Another Brick in the Wall

 

 

The terrible costs of war are almost impossible to calculate.  However, let me try to give just a little perspective.

 

At first glance, this may appear to be a humorous column.  It’s not.

I’m building a cement wall in my backyard.  Yesterday, I unloaded 120 cinder blocks off a rental truck weighing 28 pounds each, plus ten bags of mortar.  Then, I carried everything into the back, two bricks at a time, which took me almost three hours.  In a few days, I’ll mix the cement, lift each block into place, make a huge mess, and slowly begin building my wall.

Total Cost:  $220.

Time:  16 hours (estimated)

Labor:  Backbreaking

Construction is hard work.  It’s brutal on the 56-year-old body, especially if you’re doing things manually (without machines and tools).  The weather is cool now here in Las Vegas, but it must be excruciating to do construction work full-time in the summer when temperatures soar to 116 degrees and everything gets so hot to the touch, your hand can get scorched.

I don’t like construction work.  I’d much rather be drinking wine and wasting time arguing politics on Facebook.

Construction work sucks.

_____

 

You’re looking at a photograph of someplace in Syria.

I don’t know the name of the city.  It doesn’t matter.

Take a closer look at all those buildings, all the walls, all the cement dust, all the destruction.  Then, multiply what you see in this photograph by 100,000 or 1,000,000 or 10,000,000.  I have no idea how massive the destruction is in that country.  It’s probably incalculable.

Think of how many walls in Syria and other parts of the world plagued by war need to be torn down.  Then, removed.  Then, new bricks and cement need to be trucked in.  Finally, each brick must be set into place.

Think of the cost.  Think of the time needed.  Think of the labor.

It’s almost unfathomable to contemplate.

But the work must be done.  One brick at a time.

_____

 

I’m building a wall which takes me two full days.  In some ways, I have it easy.  There’s nothing to tear down or remove.  No bombs are falling on me from the sky while I work.  No walls will collapse and kill me.  It’s a simple job.

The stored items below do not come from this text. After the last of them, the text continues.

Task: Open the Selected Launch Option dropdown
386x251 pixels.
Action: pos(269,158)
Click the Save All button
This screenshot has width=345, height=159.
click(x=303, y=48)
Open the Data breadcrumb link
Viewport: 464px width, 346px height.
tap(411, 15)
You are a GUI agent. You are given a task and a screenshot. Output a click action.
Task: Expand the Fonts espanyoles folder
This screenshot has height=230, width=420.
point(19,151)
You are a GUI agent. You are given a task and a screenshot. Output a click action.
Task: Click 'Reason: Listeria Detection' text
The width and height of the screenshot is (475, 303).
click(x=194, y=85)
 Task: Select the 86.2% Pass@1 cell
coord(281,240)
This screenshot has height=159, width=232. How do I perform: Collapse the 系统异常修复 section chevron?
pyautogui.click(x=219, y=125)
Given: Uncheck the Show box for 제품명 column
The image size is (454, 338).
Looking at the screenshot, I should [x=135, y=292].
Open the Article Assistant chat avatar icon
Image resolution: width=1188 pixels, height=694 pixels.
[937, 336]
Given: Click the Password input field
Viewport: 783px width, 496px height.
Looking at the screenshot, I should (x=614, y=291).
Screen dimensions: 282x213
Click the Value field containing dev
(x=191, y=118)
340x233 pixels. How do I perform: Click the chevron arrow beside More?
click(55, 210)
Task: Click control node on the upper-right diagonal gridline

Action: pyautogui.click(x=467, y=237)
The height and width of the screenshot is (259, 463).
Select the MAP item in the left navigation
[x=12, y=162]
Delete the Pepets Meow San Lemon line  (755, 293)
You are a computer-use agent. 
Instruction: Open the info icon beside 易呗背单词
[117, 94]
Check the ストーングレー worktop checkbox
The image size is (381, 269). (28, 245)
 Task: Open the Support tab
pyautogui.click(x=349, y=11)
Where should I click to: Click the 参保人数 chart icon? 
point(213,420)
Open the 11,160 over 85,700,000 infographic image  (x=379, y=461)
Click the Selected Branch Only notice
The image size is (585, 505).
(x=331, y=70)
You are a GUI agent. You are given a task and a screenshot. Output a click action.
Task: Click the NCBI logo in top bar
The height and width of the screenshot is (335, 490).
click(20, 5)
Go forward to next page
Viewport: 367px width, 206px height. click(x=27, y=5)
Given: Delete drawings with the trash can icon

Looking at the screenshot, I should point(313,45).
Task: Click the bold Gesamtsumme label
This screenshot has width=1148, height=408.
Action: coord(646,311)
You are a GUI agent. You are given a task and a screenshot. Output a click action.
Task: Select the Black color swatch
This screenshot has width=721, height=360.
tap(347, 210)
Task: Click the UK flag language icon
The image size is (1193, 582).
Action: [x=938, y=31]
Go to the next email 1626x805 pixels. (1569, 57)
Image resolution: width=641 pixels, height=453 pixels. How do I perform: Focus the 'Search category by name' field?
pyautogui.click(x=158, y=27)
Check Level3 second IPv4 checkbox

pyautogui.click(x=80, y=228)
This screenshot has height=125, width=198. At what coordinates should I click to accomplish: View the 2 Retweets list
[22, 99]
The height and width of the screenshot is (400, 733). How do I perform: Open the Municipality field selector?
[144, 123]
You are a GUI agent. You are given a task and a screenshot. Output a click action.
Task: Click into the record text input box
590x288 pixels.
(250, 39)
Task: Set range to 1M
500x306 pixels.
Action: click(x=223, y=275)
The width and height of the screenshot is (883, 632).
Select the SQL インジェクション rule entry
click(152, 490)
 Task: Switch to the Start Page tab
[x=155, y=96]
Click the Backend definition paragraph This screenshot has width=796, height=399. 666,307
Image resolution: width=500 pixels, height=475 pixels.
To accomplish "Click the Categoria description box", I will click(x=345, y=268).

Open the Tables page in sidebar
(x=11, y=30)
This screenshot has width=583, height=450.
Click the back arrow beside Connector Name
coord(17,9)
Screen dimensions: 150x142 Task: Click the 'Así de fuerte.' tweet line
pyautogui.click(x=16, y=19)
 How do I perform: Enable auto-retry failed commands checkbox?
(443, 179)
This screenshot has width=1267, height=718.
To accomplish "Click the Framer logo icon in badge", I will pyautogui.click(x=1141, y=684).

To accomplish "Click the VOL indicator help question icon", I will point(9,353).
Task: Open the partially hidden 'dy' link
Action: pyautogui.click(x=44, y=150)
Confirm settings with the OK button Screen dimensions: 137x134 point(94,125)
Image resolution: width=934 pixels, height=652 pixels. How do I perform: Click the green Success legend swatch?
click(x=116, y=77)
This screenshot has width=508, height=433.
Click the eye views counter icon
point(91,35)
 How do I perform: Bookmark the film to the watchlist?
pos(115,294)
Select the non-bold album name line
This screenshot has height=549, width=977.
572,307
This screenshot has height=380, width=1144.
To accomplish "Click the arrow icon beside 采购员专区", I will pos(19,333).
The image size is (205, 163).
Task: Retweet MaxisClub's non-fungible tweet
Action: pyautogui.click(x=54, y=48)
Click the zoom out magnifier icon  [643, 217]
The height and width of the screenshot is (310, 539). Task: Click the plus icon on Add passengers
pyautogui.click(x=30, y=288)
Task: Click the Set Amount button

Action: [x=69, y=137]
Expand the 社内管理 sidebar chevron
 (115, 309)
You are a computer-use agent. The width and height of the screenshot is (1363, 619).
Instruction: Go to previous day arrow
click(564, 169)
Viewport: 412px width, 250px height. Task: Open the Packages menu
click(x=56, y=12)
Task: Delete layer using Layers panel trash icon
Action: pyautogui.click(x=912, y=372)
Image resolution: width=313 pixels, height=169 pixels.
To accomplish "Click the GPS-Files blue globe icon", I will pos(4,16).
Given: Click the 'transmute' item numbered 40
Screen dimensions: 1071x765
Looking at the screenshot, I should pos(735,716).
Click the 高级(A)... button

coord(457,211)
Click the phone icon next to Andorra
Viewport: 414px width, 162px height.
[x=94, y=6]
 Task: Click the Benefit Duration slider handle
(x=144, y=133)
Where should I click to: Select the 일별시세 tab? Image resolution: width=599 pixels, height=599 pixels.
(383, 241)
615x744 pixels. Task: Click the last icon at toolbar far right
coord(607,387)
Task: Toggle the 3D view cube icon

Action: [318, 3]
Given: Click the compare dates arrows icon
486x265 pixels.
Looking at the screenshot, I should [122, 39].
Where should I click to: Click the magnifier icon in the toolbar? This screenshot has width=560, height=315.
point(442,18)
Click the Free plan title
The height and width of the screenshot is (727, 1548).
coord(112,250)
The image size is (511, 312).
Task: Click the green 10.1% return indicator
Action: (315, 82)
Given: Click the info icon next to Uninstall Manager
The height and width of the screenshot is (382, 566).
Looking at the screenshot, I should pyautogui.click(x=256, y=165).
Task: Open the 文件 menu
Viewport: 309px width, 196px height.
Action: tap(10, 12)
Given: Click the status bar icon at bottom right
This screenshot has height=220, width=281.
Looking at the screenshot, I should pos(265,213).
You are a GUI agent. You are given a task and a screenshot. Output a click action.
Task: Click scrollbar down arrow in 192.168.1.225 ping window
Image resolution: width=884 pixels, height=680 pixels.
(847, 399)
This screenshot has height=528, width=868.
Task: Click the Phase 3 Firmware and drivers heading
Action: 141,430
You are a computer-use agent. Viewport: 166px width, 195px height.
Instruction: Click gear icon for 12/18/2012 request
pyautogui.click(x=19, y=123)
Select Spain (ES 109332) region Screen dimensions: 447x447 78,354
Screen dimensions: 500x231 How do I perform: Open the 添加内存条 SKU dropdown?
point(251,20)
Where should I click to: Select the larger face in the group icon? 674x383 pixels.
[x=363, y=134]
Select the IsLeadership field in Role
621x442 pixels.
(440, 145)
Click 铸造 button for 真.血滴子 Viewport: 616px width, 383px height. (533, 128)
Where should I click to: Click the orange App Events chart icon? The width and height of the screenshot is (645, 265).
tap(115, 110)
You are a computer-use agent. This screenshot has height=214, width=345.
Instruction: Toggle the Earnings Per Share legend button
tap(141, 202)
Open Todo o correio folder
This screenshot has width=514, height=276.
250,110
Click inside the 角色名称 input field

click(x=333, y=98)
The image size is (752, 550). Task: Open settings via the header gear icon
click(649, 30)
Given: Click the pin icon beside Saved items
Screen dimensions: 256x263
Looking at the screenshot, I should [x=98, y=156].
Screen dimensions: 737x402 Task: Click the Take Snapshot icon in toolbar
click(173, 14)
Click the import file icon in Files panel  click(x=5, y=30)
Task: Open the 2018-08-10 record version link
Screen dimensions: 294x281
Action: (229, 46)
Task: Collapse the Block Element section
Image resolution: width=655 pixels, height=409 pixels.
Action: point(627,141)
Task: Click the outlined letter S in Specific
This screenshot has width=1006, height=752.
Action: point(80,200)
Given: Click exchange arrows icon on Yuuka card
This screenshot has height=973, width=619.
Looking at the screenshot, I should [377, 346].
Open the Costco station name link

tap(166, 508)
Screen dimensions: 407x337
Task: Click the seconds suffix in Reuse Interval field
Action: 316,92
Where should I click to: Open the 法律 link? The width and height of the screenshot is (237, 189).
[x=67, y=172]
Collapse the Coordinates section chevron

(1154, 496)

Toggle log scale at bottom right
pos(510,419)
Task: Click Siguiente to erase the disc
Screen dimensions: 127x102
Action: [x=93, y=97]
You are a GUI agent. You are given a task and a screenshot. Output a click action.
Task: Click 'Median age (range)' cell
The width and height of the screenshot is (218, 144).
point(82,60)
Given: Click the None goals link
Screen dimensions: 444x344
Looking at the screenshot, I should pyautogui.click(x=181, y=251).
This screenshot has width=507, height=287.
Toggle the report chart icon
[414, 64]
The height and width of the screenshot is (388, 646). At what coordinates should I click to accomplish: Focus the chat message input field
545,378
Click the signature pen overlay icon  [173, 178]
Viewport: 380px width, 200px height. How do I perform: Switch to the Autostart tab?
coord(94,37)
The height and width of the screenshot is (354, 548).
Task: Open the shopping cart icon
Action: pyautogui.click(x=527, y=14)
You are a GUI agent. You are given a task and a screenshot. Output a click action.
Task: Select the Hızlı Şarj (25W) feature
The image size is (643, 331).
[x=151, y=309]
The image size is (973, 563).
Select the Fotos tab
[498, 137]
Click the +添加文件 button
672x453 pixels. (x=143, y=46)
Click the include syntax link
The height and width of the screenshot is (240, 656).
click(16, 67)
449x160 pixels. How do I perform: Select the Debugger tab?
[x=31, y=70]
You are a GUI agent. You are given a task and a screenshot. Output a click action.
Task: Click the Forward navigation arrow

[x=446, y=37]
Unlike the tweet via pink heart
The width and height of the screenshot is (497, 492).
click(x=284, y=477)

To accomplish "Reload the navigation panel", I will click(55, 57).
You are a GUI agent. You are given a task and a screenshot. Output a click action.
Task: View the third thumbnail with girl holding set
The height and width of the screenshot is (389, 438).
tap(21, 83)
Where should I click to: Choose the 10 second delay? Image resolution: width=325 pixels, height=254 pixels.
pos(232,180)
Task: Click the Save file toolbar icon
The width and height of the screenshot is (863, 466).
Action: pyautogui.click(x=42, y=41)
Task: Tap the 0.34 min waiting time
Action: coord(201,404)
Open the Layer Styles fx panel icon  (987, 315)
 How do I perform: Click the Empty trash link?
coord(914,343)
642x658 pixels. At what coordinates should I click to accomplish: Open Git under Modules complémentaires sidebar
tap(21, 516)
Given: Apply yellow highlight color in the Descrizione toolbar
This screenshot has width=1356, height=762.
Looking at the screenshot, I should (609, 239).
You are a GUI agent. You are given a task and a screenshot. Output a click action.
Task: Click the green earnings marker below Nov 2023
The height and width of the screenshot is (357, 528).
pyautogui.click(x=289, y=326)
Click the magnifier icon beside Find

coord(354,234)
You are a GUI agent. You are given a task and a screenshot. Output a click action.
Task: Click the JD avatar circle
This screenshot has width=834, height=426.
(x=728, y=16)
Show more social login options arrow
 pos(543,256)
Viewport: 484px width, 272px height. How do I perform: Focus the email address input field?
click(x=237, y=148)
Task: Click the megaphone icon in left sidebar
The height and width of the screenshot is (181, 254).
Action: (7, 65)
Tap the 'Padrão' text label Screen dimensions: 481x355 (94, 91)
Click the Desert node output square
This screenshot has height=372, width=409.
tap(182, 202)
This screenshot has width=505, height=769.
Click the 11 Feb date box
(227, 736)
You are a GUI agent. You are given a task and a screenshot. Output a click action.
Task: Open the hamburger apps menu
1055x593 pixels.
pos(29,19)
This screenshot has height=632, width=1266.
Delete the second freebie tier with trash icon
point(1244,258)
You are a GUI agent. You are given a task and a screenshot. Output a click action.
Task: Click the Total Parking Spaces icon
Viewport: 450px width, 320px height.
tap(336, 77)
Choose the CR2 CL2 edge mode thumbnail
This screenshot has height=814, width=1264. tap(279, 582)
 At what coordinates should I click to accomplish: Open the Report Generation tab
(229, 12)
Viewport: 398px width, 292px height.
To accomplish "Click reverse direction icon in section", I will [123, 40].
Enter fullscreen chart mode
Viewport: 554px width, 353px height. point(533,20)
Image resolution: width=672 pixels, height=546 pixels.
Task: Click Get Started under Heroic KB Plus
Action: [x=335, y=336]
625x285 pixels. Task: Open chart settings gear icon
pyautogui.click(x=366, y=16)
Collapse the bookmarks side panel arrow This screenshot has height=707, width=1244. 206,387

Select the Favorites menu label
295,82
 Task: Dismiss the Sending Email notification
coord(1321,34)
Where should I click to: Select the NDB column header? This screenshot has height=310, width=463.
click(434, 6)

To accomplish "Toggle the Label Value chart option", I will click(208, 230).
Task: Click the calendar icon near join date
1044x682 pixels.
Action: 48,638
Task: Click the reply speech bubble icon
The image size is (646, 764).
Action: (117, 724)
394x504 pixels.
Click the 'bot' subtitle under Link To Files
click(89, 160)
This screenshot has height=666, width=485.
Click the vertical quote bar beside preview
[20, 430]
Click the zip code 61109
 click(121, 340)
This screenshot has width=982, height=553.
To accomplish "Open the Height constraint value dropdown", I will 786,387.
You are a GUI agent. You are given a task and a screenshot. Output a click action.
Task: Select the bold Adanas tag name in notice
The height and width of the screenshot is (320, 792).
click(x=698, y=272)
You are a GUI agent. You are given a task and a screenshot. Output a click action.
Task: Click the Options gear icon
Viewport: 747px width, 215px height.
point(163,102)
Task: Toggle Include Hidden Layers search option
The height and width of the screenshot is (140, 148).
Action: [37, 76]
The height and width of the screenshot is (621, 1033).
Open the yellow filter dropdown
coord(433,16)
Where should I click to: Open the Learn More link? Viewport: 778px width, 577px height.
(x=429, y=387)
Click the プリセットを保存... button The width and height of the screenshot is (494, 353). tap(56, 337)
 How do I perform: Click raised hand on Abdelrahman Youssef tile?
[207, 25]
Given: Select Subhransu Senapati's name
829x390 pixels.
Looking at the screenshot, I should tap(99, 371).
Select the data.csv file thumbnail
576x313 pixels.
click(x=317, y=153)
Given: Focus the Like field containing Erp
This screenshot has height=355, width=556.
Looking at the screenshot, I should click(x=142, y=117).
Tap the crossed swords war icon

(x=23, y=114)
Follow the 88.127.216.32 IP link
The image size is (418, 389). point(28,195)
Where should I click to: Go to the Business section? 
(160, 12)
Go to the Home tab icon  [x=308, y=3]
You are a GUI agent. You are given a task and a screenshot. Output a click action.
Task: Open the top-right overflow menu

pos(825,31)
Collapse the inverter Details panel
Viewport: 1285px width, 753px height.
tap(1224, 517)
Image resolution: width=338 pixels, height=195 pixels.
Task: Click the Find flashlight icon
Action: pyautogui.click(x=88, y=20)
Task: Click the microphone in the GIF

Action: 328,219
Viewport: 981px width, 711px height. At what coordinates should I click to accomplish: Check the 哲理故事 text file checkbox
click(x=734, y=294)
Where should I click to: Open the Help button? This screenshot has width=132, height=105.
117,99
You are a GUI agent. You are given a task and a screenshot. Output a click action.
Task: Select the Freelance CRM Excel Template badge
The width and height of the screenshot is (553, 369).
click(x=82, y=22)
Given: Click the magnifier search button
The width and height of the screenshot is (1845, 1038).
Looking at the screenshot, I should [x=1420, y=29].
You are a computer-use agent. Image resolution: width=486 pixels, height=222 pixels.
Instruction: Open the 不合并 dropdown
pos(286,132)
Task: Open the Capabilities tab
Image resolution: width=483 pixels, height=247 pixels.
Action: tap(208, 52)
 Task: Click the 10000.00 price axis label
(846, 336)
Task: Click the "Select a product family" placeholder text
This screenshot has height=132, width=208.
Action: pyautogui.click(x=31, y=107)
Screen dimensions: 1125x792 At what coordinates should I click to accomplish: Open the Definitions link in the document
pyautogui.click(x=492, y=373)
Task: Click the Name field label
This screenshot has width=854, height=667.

I have the luxury of taking breaks.  I can grab a drink anytime.  I have my music playing in the background.  There’s a toilet just a few steps away.  I will enjoy a nice lunch and an even better dinner.  I will sleep in a comfortable bed at night.

Sure, it’s a tough job.  I will have body aches afterward.  But it’s a hell of a lot easier than what some people are faced with in another part of the world.

I’m not going to complain that my back aches.  Some people have it a lot tougher.

_____

 

As I was carrying all those bricks yesterday I thought of the people in Syria and other places in the world suffering the cruel fate of war — people I do not now and likely will never meet.  It’s always the innocent who suffer most, often women and children.

Most of those people who will end up doing all the heavy lifting and trying to rebuild their walls and lives did no wrong.  They committed no crimes.  They had nothing to do with the brutal hostilities which led to the deaths of hundreds of thousands and the current refugee crisis resulting from millions fleeing the terror.  Yet those still in Syria and other places are the ones who will be forced to lift the bricks, mix the mortar, and construct a new society hopefully with a better future than the past.

My aches and pains will be multiplied a hundred-million times over by people who likely are not as healthy or well fed or safe.

Worst of all for those willing to work and build new walls is not knowing what will happen ahead.  I’m confident that my wall will stand.  Nothing poses any threat to its construction.  But what about those new walls built in that devastated faraway place?  Will they last?  If so, for how long?  Will another bomb fall?  Will there be a new war?

Building my wall gives me some perspective about the horrific costs of war.  Those who pay the highest cost of the destruction are often those who least deserve to bear the burdens, but always end up paying for the sins of the wicked.